__Challenge__
Reproduce the rows below with each instance of "agent" replaced by "assistant" and all other text left unchanged. Leave the pictures out of the answer.
------ The data ------
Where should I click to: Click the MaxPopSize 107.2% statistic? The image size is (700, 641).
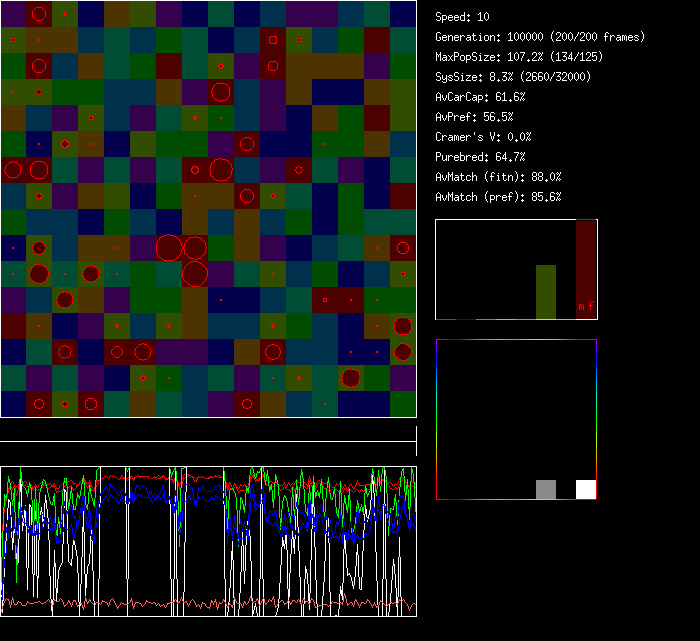pos(513,57)
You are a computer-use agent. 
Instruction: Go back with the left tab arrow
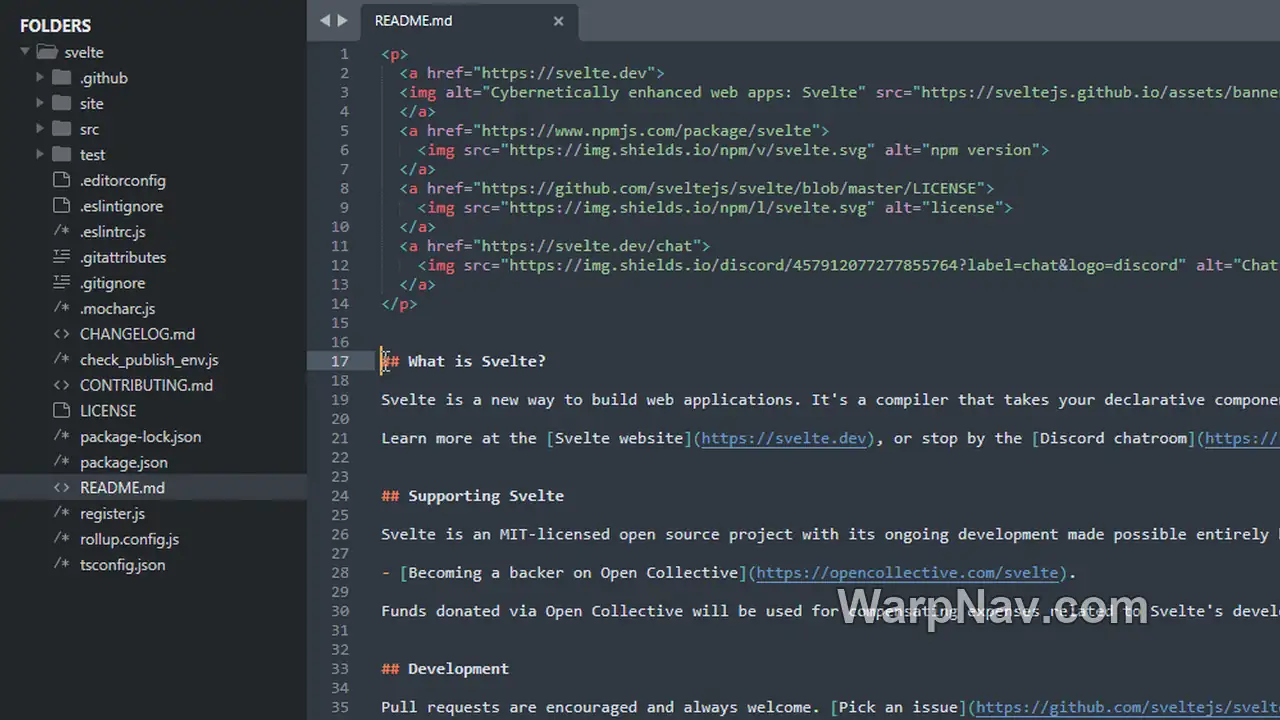[325, 20]
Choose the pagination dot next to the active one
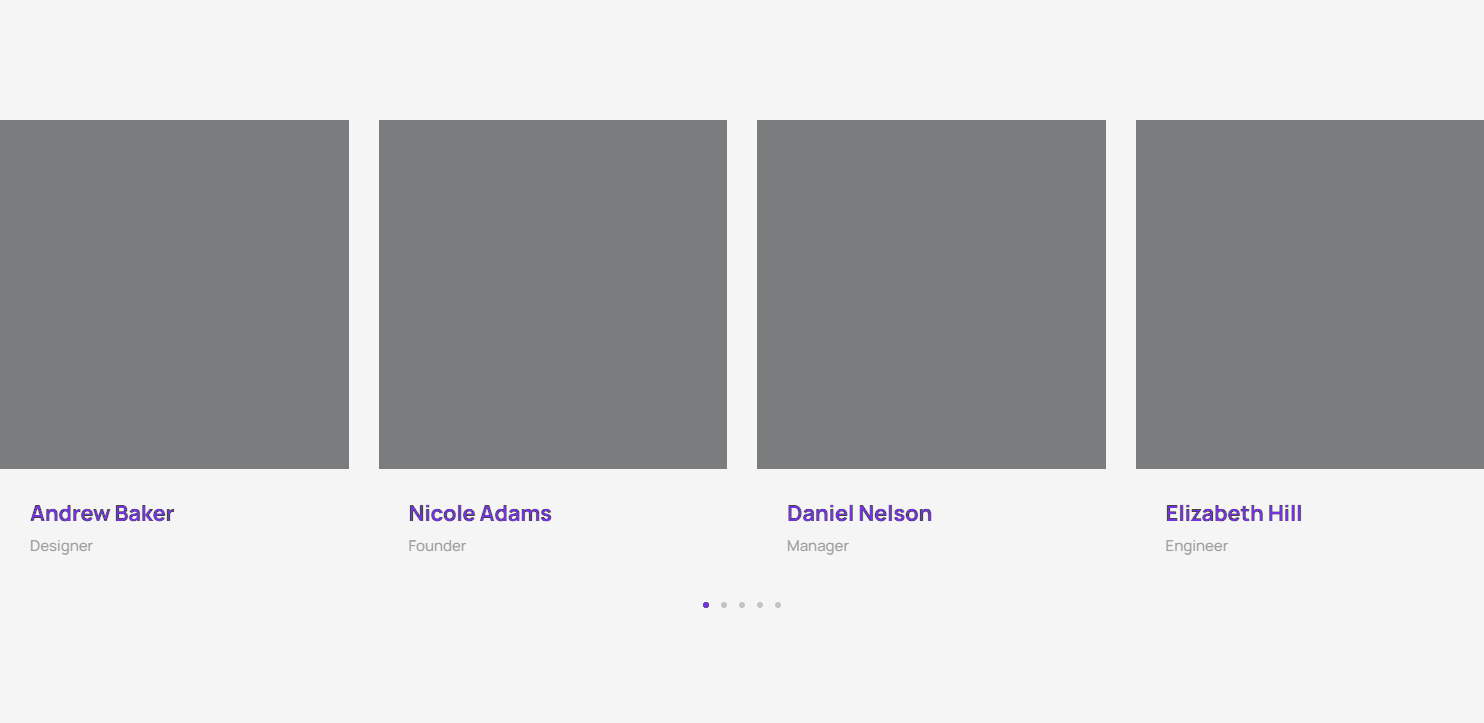This screenshot has width=1484, height=723. [724, 605]
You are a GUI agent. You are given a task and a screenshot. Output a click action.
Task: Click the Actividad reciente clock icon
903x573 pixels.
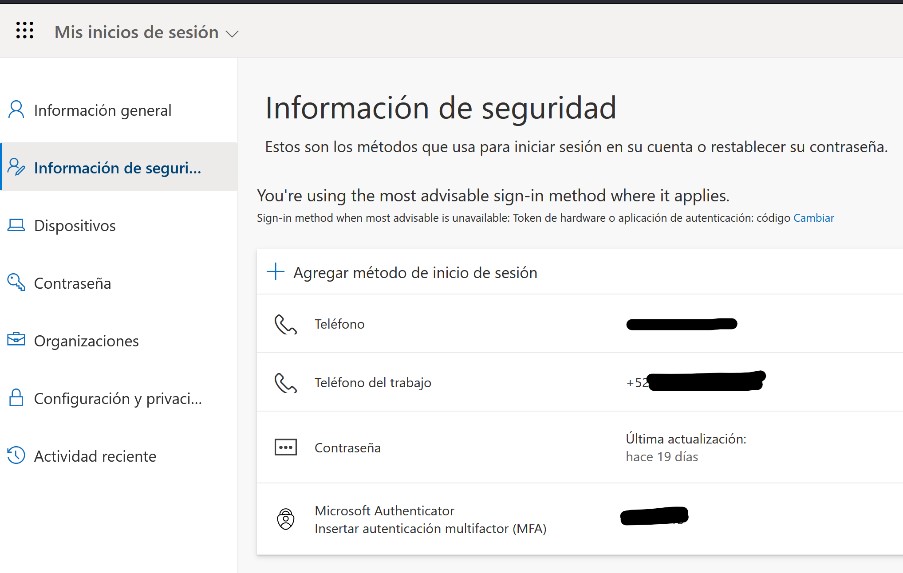coord(16,456)
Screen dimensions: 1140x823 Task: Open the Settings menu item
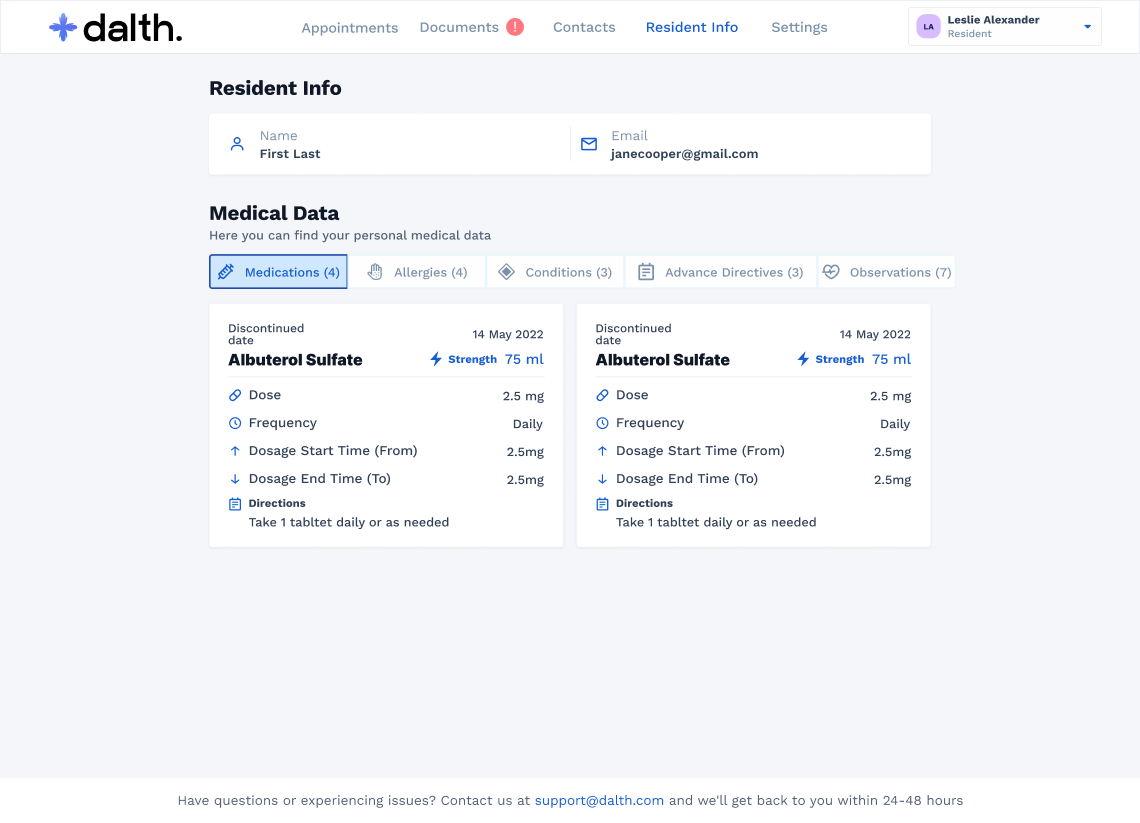(799, 28)

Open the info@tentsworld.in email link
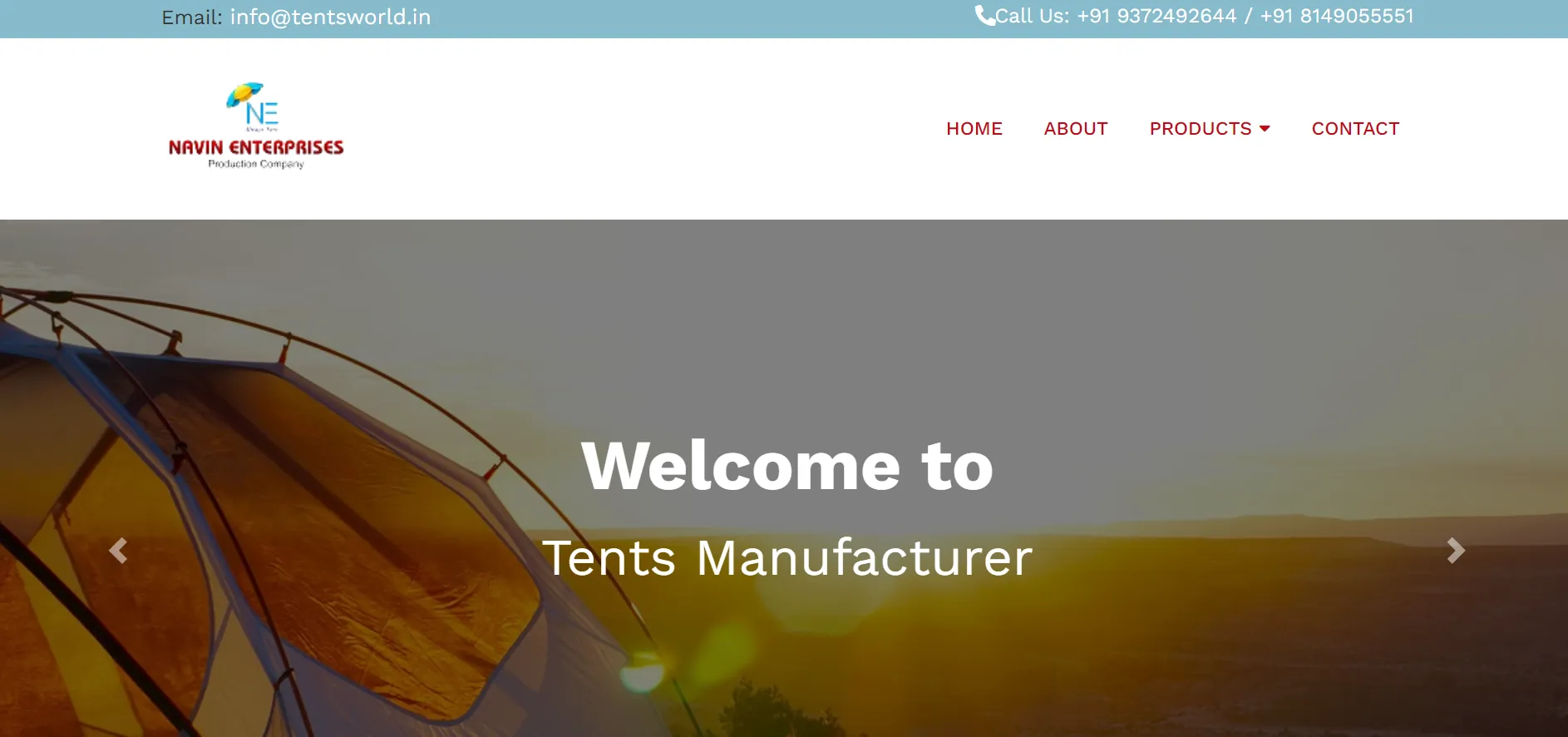[x=330, y=17]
------
__The response__
Where should I click to: Click the MaxPopSize 107.2% statistic? The image size is (700, 641).
pos(513,57)
You are a computer-use assistant. 
Instruction: Go back with the left tab arrow
[325, 20]
Choose the pagination dot next to the active one
This screenshot has width=1484, height=723. [724, 605]
You are a GUI assistant. You are given a task and a screenshot. Output a click action.
Task: Click the Actividad reciente clock icon
903x573 pixels.
coord(16,456)
Screen dimensions: 1140x823 Task: Open the Settings menu item
(799, 28)

Open the info@tentsworld.in email link
[x=330, y=17]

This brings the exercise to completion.